# Directions
(a) Answer these questions from the forum thread on Nvidia production, one per line:
(i) Under what percentage does the first post say the processing load on the Nvidia GPUs often is?
(ii) How many CPUs per GPU does Tom M say he is trying for Gravity Waves?
(iii) What new name did Tom M give to app_config.xml?
(b) Reproduce word for word the stretch of the forum thread on Nvidia production from "That is odd.  While I have turned" through "running Gravity Wave.".
(c) Decide whether each statement agrees with the forum thread on Nvidia production. Answer yes or no and quote the deciding words.
(i) The GW tasks need a lot of CPU support.
(ii) Tom M reset the cache to 0.5 day.
(iii) Tom M restricted Gravity Wave GPU work to 2 of the 5 available GPUs.

# Text section
:::

Maximizing Nvidia production

Tom M
Tom M
Joined: 2 Feb 06
Posts: 5586
Credit: 7673909490
RAC: 1783353
Topic 222009

I just noticed that often the processing load on my Nvidia gpus is under 50%.

Does this mean I would get more total production if I were to increase the # of tasks per gpu to 2?

Tom M

 

 

 

A Proud member of the O.F.A.  (Old Farts Association).  Be well, do good work, and keep in touch.® (Garrison Keillor)

Ian&Steve C.
Ian&Steve C.
Joined: 19 Jan 20
Posts: 3681
Credit: 33828773540
RAC: 37776826

I assume you mean with the

I assume you mean with the Gravity Wave tasks? 

the GW tasks need a lot of CPU support. So unless you have a powerful CPU you won’t get very high GPU utilization. 

running 2x tasks per GPU helps, at the expense of using more CPU resources. Do you really want to use 2+ thread for each GPU? I know you like to run CPU work too, so using so much of the CPU just to feed the GPU seems like a waste. 

_________________________________________________________________________

Tom M
Tom M
Joined: 2 Feb 06
Posts: 5586
Credit: 7673909490
RAC: 1783353

Your right.  The cpu work has

Your right.  The cpu work has the priority so I need to run 1 gpu task on 1 thread. 

---edit---

I am trying 1.25 cpus per gpu to see if I can drive the trend of the gpu utilization up for Gravity Waves.

I have also dropped GW from my selected gpu apps list.  And disabled the "run none selected apps".

Unfortunately, E@H has buried me in "several" tasks so it will be a while before I get the GW's processed

--edit--

Thank you.

 

Tom M

A Proud member of the O.F.A.  (Old Farts Association).  Be well, do good work, and keep in touch.® (Garrison Keillor)

DanNeely
DanNeely
Joined: 4 Sep 05
Posts: 1364
Credit: 3562358667
RAC: 1580

If you don't want to run the

If you don't want to run the GW GPU tasks you can just abort them.  As long as you've also got at least a few Fermi GPU tasks that will report success when finished there won't be any major disruption to your supply of new tasks.

Tom M
Tom M
Joined: 2 Feb 06
Posts: 5586
Credit: 7673909490
RAC: 1783353

That is odd.  While I have

That is odd.  While I have turned off Gravity Wave and then restricted Gravity Wave gpu to 2 gpus out of 5 available gpus, as of this morning my system wasn't crunching Pulsar GPU at all.

I checked available tasks and there was still Pulsar tasks available.

I had reset the cache to 0.1 day and 0.1 additional so the backoff was very high.  I did an manual update.

When I renamed app_config.xml to app_config_stop.xml and read the config files again, 3 more gpu's started up running Gravity Wave.

So why was Boinc Manager not running the Pulsar app for which I had all sorts of data files?

---edit----

Add cold boots, setting the cache to 1 as things that don't start the Pulsar gpu tasks

Examined the log, no errors listed,

Switched to NNT so if the last resort of reseting the project becomes necessary I can run out as many tasks as I can before I do.

:::

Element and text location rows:

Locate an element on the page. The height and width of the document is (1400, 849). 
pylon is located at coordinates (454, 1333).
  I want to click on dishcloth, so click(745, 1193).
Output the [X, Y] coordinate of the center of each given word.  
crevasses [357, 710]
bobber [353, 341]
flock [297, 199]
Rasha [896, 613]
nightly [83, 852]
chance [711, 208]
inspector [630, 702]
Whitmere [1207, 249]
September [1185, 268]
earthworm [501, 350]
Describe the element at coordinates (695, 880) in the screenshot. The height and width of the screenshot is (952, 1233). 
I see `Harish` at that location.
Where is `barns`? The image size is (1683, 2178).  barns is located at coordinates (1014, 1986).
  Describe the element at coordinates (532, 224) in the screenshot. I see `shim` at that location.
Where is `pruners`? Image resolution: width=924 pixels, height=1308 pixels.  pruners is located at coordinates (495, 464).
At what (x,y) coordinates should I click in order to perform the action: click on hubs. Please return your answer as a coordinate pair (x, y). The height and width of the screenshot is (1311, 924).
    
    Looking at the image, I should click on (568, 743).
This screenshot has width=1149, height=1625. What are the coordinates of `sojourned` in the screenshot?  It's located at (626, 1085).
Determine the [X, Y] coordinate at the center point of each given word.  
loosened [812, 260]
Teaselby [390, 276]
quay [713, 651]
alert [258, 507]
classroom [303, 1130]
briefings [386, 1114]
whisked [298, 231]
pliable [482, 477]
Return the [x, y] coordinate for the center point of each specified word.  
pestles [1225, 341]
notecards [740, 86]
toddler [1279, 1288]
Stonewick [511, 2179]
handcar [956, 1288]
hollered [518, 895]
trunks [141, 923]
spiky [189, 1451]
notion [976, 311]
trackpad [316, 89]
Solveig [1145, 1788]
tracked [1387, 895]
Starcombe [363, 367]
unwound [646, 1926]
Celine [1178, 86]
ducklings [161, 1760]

:::

# Solutions below
(a)
(i) 50%
(ii) 1.25
(iii) app_config_stop.xml

(b)
That is odd.  While I have turned off Gravity Wave and then restricted Gravity Wave gpu to 2 gpus out of 5 available gpus, as of this morning my system wasn't crunching Pulsar GPU at all.

I checked available tasks and there was still Pulsar tasks available.

I had reset the cache to 0.1 day and 0.1 additional so the backoff was very high.  I did an manual update.

When I renamed app_config.xml to app_config_stop.xml and read the config files again, 3 more gpu's started up running Gravity Wave.

(c)
(i) Yes: "the GW tasks need a lot of CPU support."
(ii) No: "I had reset the cache to 0.1 day and 0.1 additional"
(iii) Yes: "restricted Gravity Wave gpu to 2 gpus out of 5 available gpus"